**Exercise description**
Starting at the line with "The image size is (540, 1200)." and stopping after the line with "I will pos(496,85).", write those lines out again with "At what coordinates should I click to accomplish" replaced by "Where should I click to complete" and nothing else changed.

**Extracted records**
#####

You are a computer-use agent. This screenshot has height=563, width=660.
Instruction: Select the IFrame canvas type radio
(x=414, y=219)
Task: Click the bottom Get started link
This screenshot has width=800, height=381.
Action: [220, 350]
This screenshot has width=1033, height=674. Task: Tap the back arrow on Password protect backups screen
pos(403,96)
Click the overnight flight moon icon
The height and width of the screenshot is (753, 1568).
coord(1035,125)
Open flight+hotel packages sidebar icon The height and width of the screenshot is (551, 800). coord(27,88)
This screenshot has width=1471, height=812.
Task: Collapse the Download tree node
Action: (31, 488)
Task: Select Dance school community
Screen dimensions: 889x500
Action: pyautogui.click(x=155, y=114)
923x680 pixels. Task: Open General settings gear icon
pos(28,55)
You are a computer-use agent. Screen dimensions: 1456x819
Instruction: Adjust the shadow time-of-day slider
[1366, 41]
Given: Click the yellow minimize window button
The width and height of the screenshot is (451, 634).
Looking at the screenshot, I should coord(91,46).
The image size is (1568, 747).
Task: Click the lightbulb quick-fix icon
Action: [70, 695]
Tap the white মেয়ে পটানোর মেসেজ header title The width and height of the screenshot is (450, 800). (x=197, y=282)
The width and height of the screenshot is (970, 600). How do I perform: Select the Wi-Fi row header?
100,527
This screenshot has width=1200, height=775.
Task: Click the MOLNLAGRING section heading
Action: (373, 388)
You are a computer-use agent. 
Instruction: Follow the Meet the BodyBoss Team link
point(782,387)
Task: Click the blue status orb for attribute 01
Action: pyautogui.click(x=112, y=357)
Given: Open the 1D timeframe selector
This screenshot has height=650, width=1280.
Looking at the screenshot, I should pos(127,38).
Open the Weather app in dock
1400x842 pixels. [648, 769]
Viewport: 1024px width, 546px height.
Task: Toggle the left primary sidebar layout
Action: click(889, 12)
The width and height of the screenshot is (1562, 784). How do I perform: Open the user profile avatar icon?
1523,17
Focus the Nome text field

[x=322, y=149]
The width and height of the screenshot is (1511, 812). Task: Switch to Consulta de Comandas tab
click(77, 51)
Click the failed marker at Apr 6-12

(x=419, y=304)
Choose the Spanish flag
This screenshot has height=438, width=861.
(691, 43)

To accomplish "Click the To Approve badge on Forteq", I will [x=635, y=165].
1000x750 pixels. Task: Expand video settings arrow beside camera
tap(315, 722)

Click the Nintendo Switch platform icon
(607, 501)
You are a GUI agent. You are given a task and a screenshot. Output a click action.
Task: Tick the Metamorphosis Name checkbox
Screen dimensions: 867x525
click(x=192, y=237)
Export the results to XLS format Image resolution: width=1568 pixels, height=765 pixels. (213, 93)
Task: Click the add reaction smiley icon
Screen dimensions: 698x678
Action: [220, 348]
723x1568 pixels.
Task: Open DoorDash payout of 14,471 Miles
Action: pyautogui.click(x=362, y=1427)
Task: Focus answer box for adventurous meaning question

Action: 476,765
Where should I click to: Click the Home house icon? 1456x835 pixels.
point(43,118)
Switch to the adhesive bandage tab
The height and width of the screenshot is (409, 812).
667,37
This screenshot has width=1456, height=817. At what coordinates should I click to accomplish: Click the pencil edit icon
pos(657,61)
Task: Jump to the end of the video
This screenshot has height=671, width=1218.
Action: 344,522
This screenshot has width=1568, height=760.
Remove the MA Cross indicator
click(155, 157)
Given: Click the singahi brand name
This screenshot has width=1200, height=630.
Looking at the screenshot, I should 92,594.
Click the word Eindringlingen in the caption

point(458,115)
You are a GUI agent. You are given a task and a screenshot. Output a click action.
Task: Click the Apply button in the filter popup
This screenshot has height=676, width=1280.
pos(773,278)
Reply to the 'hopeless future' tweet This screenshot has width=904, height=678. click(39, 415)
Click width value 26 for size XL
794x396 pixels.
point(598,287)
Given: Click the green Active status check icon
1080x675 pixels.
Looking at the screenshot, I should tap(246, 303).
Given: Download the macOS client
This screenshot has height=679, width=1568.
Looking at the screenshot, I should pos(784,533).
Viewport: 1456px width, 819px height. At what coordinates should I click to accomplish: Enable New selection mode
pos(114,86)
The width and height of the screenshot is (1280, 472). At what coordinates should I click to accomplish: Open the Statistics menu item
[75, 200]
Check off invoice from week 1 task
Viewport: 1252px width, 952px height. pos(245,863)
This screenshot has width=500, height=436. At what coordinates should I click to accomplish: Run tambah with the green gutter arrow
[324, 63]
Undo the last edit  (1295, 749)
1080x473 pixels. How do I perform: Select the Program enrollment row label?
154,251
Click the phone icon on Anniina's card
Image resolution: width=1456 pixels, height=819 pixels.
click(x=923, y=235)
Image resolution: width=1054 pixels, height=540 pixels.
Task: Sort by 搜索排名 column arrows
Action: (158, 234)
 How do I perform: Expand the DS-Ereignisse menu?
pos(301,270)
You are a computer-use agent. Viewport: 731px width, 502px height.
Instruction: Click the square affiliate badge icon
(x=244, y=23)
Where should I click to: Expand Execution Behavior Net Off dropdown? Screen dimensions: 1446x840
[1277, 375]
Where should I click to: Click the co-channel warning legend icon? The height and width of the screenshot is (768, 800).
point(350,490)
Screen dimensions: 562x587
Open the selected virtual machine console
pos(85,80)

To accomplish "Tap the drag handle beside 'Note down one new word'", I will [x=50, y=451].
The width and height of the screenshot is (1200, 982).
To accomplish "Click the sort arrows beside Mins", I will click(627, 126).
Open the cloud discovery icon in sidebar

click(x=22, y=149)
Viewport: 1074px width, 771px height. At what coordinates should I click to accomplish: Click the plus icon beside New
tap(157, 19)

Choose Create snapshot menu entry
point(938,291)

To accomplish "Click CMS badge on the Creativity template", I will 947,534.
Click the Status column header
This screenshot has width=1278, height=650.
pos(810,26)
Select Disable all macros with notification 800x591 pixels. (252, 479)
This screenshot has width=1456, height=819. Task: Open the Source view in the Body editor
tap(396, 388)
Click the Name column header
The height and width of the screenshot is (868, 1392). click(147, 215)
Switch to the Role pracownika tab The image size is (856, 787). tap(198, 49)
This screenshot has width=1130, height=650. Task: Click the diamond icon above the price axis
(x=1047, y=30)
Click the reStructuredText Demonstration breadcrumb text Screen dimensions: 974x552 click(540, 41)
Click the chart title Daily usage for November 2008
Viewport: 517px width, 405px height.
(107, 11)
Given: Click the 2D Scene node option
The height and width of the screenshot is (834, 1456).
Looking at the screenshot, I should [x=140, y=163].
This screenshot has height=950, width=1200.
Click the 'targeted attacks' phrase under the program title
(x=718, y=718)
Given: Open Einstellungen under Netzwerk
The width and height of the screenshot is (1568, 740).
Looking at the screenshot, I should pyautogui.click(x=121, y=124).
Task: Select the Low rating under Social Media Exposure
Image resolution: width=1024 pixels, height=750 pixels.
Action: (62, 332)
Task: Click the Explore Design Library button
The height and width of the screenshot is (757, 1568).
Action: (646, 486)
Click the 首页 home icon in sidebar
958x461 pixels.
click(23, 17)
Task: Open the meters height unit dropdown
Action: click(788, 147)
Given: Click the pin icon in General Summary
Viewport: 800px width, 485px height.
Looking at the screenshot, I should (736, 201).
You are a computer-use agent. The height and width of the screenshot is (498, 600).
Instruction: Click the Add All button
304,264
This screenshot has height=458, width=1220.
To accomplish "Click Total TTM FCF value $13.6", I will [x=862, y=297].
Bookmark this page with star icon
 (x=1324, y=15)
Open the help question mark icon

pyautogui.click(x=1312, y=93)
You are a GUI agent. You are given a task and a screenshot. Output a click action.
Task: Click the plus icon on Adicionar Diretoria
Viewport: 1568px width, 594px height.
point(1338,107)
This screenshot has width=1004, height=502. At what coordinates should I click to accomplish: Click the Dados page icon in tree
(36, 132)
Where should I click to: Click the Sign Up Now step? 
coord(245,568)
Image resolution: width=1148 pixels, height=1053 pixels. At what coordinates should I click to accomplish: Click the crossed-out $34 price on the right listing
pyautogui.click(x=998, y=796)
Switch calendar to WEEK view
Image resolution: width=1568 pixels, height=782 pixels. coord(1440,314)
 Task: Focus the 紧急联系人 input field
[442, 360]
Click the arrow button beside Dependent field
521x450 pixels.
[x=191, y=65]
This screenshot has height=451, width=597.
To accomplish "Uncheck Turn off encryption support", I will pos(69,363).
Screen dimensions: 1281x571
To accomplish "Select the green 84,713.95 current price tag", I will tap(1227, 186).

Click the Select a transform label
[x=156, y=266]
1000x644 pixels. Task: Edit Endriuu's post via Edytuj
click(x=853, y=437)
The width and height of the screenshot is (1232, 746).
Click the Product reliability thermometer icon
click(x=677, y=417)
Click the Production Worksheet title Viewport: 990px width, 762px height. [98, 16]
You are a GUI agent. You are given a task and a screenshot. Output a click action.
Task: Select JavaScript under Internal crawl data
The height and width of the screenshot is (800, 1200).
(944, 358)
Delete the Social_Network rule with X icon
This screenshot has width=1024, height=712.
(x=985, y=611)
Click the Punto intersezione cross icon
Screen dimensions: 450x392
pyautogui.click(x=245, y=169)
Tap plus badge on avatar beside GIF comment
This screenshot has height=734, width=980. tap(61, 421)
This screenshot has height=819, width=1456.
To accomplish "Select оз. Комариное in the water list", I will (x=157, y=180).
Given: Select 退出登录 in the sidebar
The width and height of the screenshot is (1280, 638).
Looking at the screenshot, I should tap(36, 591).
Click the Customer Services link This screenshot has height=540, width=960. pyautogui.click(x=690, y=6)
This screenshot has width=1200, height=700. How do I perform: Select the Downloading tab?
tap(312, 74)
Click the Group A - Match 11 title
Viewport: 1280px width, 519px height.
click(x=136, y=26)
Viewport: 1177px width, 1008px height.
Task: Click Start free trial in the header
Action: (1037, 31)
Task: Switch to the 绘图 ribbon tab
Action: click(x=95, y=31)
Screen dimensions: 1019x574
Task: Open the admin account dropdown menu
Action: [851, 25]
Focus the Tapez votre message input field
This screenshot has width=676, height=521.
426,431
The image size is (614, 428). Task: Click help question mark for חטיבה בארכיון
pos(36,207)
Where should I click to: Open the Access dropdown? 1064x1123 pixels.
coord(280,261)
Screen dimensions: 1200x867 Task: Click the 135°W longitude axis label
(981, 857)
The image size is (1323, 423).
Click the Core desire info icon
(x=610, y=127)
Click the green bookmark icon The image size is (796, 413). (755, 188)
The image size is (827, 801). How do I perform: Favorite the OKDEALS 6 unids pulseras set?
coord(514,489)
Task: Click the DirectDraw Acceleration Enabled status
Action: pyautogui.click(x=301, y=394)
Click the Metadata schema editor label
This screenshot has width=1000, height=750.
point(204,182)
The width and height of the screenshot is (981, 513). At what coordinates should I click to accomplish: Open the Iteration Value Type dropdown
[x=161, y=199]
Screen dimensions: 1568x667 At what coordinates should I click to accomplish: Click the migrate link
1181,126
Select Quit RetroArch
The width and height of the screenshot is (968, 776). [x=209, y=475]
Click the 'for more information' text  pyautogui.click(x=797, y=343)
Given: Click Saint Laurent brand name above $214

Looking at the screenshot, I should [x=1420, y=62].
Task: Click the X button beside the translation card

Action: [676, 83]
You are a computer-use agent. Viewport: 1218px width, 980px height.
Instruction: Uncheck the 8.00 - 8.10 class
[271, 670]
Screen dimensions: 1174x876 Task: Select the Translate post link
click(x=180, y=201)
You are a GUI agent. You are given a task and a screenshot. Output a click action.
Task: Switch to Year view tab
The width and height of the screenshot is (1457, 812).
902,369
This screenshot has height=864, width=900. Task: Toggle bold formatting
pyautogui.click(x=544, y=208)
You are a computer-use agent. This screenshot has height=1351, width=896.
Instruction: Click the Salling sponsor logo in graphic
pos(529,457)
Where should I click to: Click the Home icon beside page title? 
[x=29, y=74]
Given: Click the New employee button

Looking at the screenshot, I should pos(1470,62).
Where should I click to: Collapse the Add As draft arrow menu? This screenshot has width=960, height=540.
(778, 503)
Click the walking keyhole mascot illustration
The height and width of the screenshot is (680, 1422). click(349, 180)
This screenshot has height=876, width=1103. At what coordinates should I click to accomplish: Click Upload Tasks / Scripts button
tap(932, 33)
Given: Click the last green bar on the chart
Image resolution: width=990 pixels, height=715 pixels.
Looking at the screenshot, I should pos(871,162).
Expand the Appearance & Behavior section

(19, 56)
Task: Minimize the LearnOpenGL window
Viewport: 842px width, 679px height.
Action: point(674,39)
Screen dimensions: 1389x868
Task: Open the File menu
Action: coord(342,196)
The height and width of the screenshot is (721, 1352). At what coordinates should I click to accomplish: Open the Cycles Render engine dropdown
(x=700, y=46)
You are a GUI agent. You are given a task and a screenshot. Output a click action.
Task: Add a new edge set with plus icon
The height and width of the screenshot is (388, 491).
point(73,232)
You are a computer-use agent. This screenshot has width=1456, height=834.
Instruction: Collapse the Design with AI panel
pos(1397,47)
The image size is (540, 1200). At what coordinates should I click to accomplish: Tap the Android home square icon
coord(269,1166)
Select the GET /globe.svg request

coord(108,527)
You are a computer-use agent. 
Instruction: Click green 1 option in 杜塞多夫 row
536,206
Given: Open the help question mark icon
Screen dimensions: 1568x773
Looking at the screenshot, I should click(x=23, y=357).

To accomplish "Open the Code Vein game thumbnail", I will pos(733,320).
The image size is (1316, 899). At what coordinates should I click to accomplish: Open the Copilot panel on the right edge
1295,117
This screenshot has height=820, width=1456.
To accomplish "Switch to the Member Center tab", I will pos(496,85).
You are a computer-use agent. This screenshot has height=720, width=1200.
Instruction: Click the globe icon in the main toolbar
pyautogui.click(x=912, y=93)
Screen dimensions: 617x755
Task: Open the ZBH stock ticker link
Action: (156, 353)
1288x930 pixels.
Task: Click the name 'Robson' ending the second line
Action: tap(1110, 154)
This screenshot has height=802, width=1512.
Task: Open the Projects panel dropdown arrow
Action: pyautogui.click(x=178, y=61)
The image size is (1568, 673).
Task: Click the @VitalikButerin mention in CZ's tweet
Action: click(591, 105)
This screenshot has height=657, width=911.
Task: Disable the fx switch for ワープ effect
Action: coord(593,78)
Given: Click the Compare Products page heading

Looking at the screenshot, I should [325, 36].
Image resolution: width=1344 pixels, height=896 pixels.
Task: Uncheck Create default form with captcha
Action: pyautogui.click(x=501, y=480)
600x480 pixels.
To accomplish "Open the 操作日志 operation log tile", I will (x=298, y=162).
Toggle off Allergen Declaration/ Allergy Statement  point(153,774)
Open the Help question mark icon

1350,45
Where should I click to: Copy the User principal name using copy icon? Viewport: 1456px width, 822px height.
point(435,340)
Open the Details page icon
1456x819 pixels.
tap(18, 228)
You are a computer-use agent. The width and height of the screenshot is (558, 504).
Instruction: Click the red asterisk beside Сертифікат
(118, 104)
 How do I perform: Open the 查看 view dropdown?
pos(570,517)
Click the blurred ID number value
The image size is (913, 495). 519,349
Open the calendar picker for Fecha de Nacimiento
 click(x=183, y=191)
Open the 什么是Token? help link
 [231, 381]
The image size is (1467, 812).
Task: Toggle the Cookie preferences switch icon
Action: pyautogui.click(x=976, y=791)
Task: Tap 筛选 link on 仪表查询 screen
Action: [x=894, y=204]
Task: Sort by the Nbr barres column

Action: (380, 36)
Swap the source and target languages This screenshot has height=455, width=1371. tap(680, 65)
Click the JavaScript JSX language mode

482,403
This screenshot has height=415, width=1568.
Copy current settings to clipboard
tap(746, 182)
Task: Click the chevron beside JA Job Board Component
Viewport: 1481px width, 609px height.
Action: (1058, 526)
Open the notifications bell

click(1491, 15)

#####

**Exercise result**
The image size is (540, 1200). Where should I click to complete: Tap the Android home square icon
coord(269,1166)
Select the GET /globe.svg request

coord(108,527)
You are a computer-use agent. 
Instruction: Click green 1 option in 杜塞多夫 row
536,206
Given: Open the help question mark icon
Screen dimensions: 1568x773
Looking at the screenshot, I should click(x=23, y=357).

To accomplish "Open the Code Vein game thumbnail", I will pos(733,320).
The image size is (1316, 899). Where should I click to complete: Open the Copilot panel on the right edge
1295,117
This screenshot has height=820, width=1456.
To accomplish "Switch to the Member Center tab", I will pos(496,85).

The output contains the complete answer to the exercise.